La montée en puissance : une capacité unique de la gendarmerie

Samedi 8 décembre 2018, la France a connu un nouvel épisode de forte mobilisation populaire.

Les Gilets Jaunes, mouvement spontané et citoyen, ont de nouveau manifesté sur l’ensemble du territoire et particulièrement à Paris. Cette journée, placée sous haute tension, a conduit la Gendarmerie Nationale à repenser son dispositif alors même qu’elle était fortement engagée depuis plusieurs semaines.

En effet depuis le 17 novembre 2018, date du début du mouvement, diverses manifestations ont été organisées réunissant plusieurs centaines de milliers de personnes. De semaine en semaine, le mouvement s’est radicalisé laissant éclater une colère violente.

La Gendarmerie Nationale couvrant 95% du territoire était régulièrement sollicité pour sécuriser les points de blocage et pour assurer le maintien de l’ordre.

La gendarmerie mobile et départementale ont également renforcé, dans l’ensemble des départements de métropole, les services de la Police Nationale autour, notamment, des préfectures.

Le 24 novembre 76 gendarmes étaient blessés. Le 1er décembre, avec la mobilisation exceptionnelle de 37.000 personnels, de nouveaux militaires sont touchés, portant le nombre total des victimes à 115.

L’acte IV des Gilets Jaunes risquait donc d’être un nouveau palier dans l’escalade de la violence faisant plus de victime tant au sein des forces de l’ordre que des manifestants. La Gendarmerie Nationale devait adapter son dispositif pour répondre efficacement à l’enjeu de sécurité publique que représentait cette nouvelle manifestation.

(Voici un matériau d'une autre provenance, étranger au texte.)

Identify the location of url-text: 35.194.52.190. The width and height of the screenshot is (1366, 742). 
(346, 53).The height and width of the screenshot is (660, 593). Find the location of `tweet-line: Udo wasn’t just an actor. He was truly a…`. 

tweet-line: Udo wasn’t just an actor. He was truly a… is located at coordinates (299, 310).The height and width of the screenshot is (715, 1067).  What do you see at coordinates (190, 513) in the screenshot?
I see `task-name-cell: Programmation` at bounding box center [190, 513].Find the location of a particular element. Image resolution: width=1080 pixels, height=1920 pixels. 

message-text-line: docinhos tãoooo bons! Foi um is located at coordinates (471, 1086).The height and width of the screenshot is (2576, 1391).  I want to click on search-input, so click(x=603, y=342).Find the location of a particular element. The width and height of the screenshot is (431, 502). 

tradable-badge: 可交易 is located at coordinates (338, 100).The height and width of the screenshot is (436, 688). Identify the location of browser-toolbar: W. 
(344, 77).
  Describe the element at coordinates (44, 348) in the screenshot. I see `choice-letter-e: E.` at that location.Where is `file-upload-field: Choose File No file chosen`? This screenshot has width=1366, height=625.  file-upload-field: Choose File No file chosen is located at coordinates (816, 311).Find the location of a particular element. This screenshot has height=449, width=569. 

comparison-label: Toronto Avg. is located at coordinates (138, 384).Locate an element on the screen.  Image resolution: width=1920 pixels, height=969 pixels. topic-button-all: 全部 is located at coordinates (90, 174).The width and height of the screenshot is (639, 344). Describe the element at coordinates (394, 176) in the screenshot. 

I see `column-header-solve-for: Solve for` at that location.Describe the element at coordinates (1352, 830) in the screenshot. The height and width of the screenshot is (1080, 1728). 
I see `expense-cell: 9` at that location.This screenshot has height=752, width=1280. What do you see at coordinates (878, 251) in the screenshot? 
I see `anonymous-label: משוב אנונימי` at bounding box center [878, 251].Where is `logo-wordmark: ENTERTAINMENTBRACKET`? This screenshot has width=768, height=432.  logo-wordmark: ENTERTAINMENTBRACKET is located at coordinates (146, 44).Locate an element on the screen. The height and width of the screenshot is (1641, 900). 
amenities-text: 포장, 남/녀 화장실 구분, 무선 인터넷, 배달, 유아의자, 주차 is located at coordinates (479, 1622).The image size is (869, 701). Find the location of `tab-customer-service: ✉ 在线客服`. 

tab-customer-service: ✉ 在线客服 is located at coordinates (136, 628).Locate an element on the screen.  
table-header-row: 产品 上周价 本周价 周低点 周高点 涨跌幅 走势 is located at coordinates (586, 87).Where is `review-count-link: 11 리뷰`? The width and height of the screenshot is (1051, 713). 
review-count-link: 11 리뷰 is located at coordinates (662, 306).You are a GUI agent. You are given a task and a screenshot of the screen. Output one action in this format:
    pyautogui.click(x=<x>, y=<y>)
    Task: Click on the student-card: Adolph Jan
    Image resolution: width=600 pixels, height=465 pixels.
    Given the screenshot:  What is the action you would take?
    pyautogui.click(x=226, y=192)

Sur les 89.000 membres des forces de l’ordre déployés dans toute la France, la Gendarmerie a ainsi mobilisé près de 65000 militaires dont 106 Escadrons de Gendarmerie Mobile (EGM). Pour la première fois, 12 blindés (VBRG) viendront appuyer les 37 EGM œuvrant au sein de la capitale. Ces moyens humains -Policiers et Gendarmes- et matériels ont permis d’adopter une doctrine plus dynamique et réactive afin d’empêcher la construction de barricade ou de laisser des groupes violents agir. En province, c’est près de 1600 actions qui ont été organisées en zone gendarmerie (ZGN), 5000 personnes ont été contrôlées pour 274 interpellations.

29 gendarmes ont été blessés au cours du week-end. Depuis le 17 novembre c’est 287 militaires qui ont été blessés dans l’exercice de leur mission. Les gendarmes départementaux sont particulièrement touchés, ces derniers représentant 60% des blessés.

Cette capacité à mobiliser, à monter en puissance, à répondre par des mesures rapides à un événement exceptionnel malgré la disponibilité permanente des semaines précédentes est rendue possible par l’engagement sans faille des militaires de la gendarmerie nationale, force de police à statut militaire. GENDXXI souhaite sincèrement féliciter les personnels engagés pour leur sang-froid et leur professionnalisme, pour leur disponibilité et leur réactivité. Nous souhaitons à toutes celles et ceux qui ont été blessés un prompt rétablissement.

Viendra également le temps de la récupération, et de faire le bilan de ces épisodes. GENDXXI n’oublie pas la déflation subie en 2010-2011 ayant amené à la disparition de 15 escadrons de gendarmerie mobile et ses conséquences sur le régime d’emploi des EGM. Nous n’avons, lors de nos entretiens dans le cadre du PLF 2019, eu cesse de souligner la faiblesse des effectifs accordés à la Gendarmerie Nationale, du manque de moyens concernant les matériels tels que les VBRG.

Nous restons déterminés à porter la parole des militaires de la Gendarmerie nationale qui nous font confiance pour que leur engagement soit reconnu et que l’institution puisse bénéficier de moyens adaptés.